Before You Start Calling Them "French Fries" Again...
A French court has ruled that the 2000 Concorde crash in Paris was primarily the fault of Houston-based Continental Airlines (NYSE: CAL), despite the fact that accoring to the AFP there was a long-standing design issue with the Concorde that resulted in numerous dangerous situations:
The first recorded instance of the fault being noticed was in a 1979 memo that warned of the sort of wing-penetration accident that occurred in 2000, according to the report.
"Technical solutions to reinforce the wing's lower surface on the aircraft ... were researched in 1979. The work was never carried out until 2001, after the accident," it said.
The Concorde suffered 67 tyre blowouts or wheel damage during its years of service. In 24 of those cases, the plane suffered impacts and in seven instances "the fuel tanks were pierced with one or several holes," the experts consulted in the report said.
The judge in the case ruled that this was "not a construction defect." The real problem according to the court was a piece of an aircraft that fell off a Continental Airlines jet moments before the Concorde took off.
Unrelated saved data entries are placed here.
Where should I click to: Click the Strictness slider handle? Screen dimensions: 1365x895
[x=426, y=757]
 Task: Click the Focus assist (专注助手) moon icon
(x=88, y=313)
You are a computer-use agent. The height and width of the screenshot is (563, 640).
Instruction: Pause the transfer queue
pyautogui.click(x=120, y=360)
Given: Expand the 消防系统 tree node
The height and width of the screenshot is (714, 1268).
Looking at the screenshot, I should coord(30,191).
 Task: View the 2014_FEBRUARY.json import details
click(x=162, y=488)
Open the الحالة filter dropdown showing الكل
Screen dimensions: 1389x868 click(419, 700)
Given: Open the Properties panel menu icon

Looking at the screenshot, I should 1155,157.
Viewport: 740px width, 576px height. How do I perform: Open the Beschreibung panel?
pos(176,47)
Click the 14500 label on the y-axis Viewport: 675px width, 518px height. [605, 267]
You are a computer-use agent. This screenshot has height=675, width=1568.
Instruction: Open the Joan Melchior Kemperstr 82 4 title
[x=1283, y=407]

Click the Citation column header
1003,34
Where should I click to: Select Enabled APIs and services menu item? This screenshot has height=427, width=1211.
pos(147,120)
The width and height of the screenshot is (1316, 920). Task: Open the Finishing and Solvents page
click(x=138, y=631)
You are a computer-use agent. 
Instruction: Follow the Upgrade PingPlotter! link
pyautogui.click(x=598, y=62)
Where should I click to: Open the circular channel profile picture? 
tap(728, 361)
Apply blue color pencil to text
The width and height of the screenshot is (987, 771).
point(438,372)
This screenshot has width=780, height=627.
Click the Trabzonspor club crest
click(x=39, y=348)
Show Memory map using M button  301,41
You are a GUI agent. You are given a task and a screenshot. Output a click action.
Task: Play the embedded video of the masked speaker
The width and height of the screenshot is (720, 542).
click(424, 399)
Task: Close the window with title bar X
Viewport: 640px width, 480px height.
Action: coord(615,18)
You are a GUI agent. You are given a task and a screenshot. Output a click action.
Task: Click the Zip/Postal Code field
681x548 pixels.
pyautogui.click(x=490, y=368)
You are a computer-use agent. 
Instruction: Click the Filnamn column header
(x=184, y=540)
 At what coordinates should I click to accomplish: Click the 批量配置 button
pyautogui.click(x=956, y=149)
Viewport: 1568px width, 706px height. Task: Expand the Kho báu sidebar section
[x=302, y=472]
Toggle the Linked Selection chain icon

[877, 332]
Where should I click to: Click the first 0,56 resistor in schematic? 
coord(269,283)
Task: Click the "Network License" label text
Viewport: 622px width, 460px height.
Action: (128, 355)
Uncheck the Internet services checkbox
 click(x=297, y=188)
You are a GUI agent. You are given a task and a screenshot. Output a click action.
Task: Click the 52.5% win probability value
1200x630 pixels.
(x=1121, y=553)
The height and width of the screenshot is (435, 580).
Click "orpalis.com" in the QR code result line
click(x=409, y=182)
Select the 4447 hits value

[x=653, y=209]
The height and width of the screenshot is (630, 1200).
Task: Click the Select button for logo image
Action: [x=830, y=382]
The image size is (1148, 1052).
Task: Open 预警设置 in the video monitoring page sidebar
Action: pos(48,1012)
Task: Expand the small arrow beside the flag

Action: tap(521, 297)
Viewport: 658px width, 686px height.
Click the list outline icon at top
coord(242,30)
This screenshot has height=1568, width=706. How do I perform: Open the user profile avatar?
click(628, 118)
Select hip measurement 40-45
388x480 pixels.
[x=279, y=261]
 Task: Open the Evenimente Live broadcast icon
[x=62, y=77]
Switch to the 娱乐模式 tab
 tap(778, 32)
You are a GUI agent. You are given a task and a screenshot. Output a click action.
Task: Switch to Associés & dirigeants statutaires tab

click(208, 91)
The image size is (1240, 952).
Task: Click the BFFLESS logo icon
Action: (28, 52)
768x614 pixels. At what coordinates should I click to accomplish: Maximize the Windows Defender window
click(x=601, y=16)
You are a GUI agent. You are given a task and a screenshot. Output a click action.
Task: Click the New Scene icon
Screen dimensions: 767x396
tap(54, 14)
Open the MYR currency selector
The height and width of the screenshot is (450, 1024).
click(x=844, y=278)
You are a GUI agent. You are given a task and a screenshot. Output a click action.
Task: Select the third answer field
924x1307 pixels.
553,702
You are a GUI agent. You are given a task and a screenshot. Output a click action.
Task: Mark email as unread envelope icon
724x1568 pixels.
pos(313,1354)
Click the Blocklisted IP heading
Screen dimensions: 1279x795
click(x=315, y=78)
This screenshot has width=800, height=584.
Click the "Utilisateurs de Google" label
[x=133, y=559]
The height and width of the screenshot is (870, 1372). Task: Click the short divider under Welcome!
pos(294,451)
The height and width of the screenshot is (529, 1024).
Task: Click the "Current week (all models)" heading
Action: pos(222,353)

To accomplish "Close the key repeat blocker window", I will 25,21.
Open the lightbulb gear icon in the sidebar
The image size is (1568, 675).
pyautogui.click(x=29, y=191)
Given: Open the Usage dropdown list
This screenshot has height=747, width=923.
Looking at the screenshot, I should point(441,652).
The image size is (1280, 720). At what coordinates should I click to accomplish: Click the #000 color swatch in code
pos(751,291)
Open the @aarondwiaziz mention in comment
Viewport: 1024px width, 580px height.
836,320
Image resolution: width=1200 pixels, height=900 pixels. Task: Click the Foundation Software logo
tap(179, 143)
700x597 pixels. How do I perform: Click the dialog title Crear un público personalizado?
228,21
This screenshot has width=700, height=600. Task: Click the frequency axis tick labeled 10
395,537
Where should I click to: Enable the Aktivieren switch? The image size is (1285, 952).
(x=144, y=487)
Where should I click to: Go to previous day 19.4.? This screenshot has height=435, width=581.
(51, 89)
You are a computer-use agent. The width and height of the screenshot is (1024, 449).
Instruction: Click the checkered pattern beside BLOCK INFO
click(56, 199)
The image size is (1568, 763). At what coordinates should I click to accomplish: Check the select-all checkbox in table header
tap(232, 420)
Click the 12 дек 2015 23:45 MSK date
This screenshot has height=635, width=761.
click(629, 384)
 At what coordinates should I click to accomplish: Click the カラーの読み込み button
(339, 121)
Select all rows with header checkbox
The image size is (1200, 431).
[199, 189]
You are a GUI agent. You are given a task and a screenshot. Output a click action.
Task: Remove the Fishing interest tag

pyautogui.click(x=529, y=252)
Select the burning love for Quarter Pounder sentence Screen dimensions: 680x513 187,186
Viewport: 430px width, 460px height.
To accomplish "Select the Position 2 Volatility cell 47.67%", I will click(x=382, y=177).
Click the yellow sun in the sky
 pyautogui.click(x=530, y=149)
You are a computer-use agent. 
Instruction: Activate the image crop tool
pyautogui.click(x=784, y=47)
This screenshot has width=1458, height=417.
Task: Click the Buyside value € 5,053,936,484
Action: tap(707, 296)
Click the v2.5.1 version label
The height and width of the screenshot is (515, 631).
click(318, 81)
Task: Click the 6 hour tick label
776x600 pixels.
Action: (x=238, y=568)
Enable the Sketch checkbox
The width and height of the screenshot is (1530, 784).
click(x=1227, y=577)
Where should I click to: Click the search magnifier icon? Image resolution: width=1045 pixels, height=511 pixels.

The AFP story states:
...he concluded that the 2000 accident would not have occurred without the presence of the 44-centimetre (17-inch) titanium strip that had fallen off a Continental DC-10 using the same runway five minutes earlier, it said.The object had a "direct causal role" in the accident, his report said.
Possible ramifications for the airline include: "a criminal lawsuit for manslaughter and possibly millions of euros (dollars) in damages."
Posted by Ethan Glading @ 12/14/04 01:32 PM | Houston Miscellany | Print | Comments (0)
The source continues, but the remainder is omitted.